You need to be sure that this woman is going to be a long-term part of your life before introducing her to your kids. The very worst thing for your daughters is to watch you bring in a revolving door of women into their lives. They are likely still fully acclimating to the divorce, and haven't really thought of what life would be like if you date someone or marry someone other than their mom.
This all on top of your oldest being in a very tumultuous time of life already. Blending families is hardest with teenagers, because teen's brains are WIRED for finding and establishing independence, not for building family relationships. It's the time in life where they say "Okay, I've done the family thing, it's time for me to really focus on my friends and myself" which makes it really hard for a new person to be brought into the mix successfully.

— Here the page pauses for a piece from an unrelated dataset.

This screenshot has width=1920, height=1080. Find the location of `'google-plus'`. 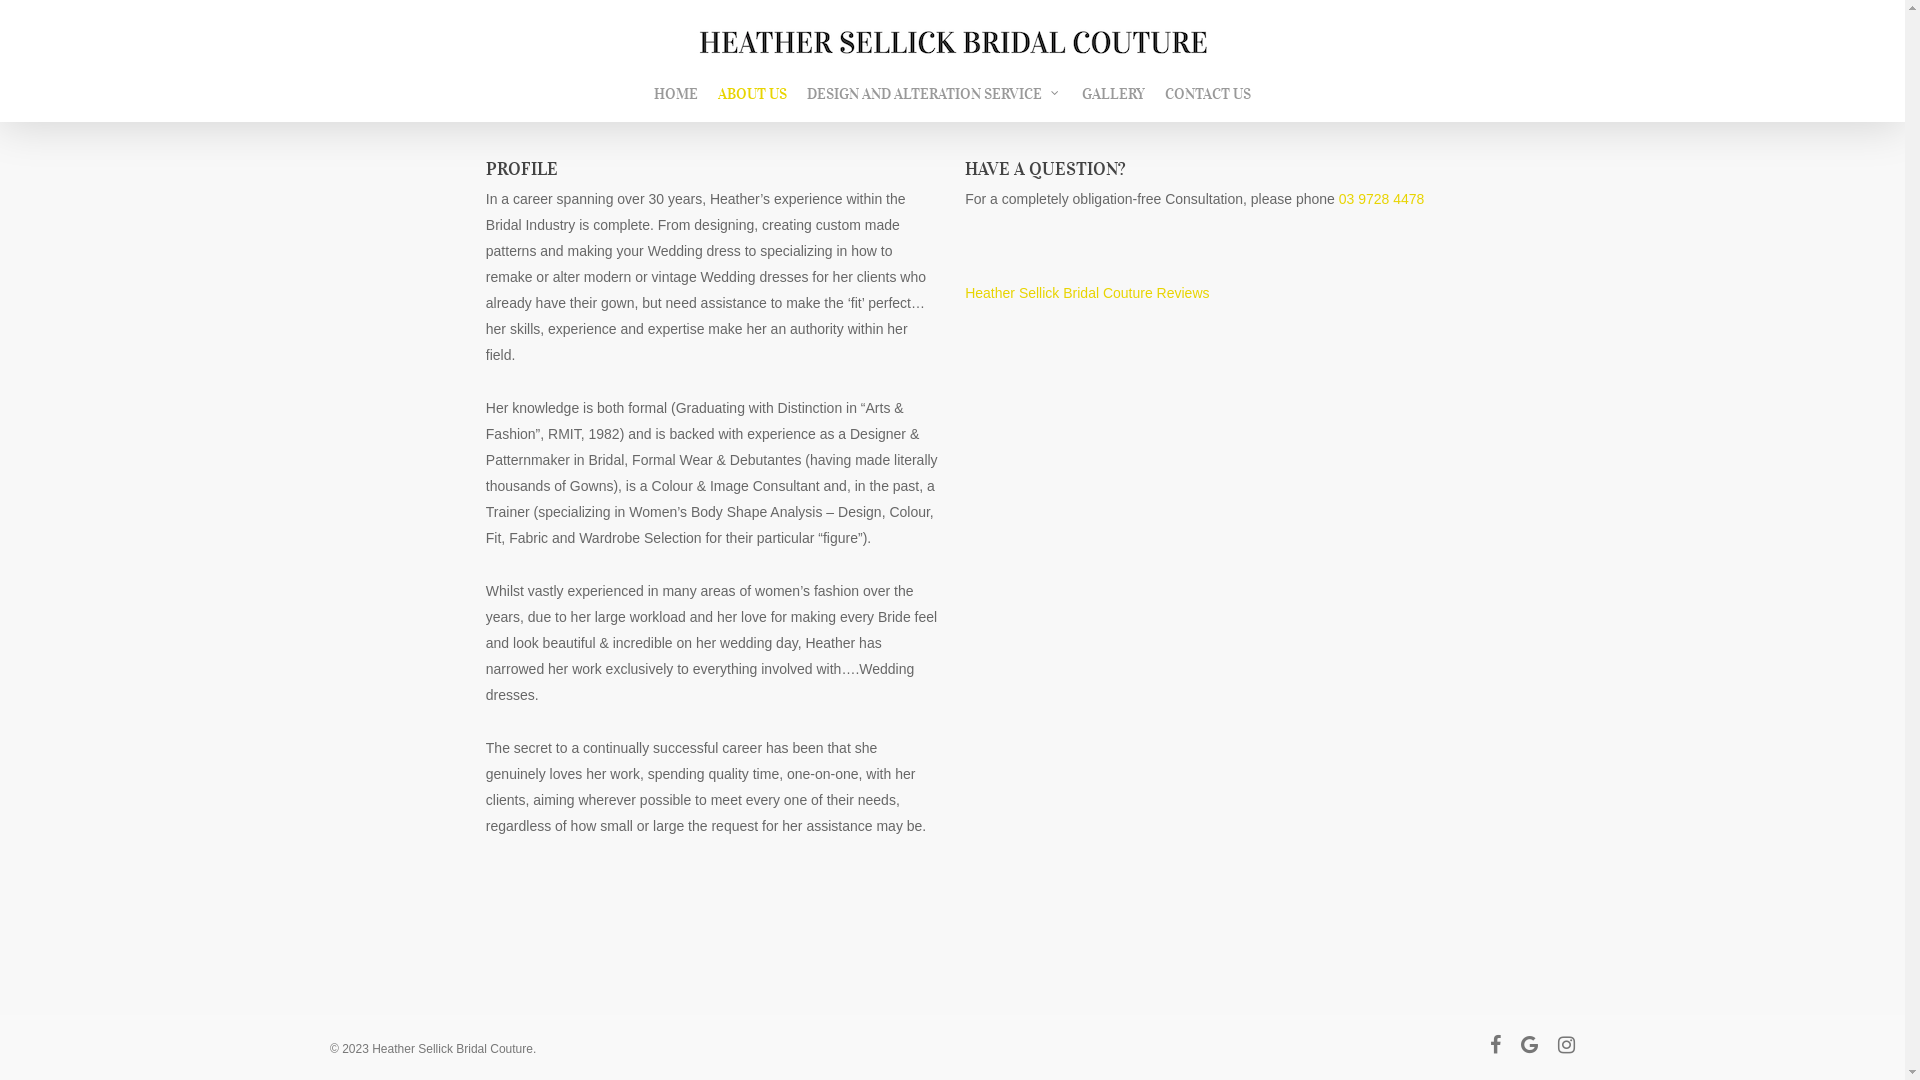

'google-plus' is located at coordinates (1528, 1045).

Teens use their strong family relationships as the stable foundation they stand on while branching out and trying new friendships and trying out new identities. If you're in the midst of changing their family foundation, they take it—understandably—not very well most of the time, though they don't necessarily comprehend themselves WHY they are having such a hard time.
All this to say, that this is a big deal, and you and your girlfriend should both read up on as many books about blending families as you can, to prepare yourselves for the years ahead.
Building Love Together in Blended Families is a good resource for both of you https://www.amazon.com/Building-Love-Together-Blended-Families/dp/0802419054
As is Saving Your Second Marriage Before it Starts https://www.amazon.com/Saving-Second-Marriage-Before-Starts-ebook/dp/B00UF72D4O
Highly recommend this book: Surviving and Thriving in Stepfamily Relationships -- I (F47) mom of 2 sons (8 and 12) and stepmom of 1 daughter (16) shudder to think where we (myself and husband (48) be without having shared understandings based on what we learned from reading it.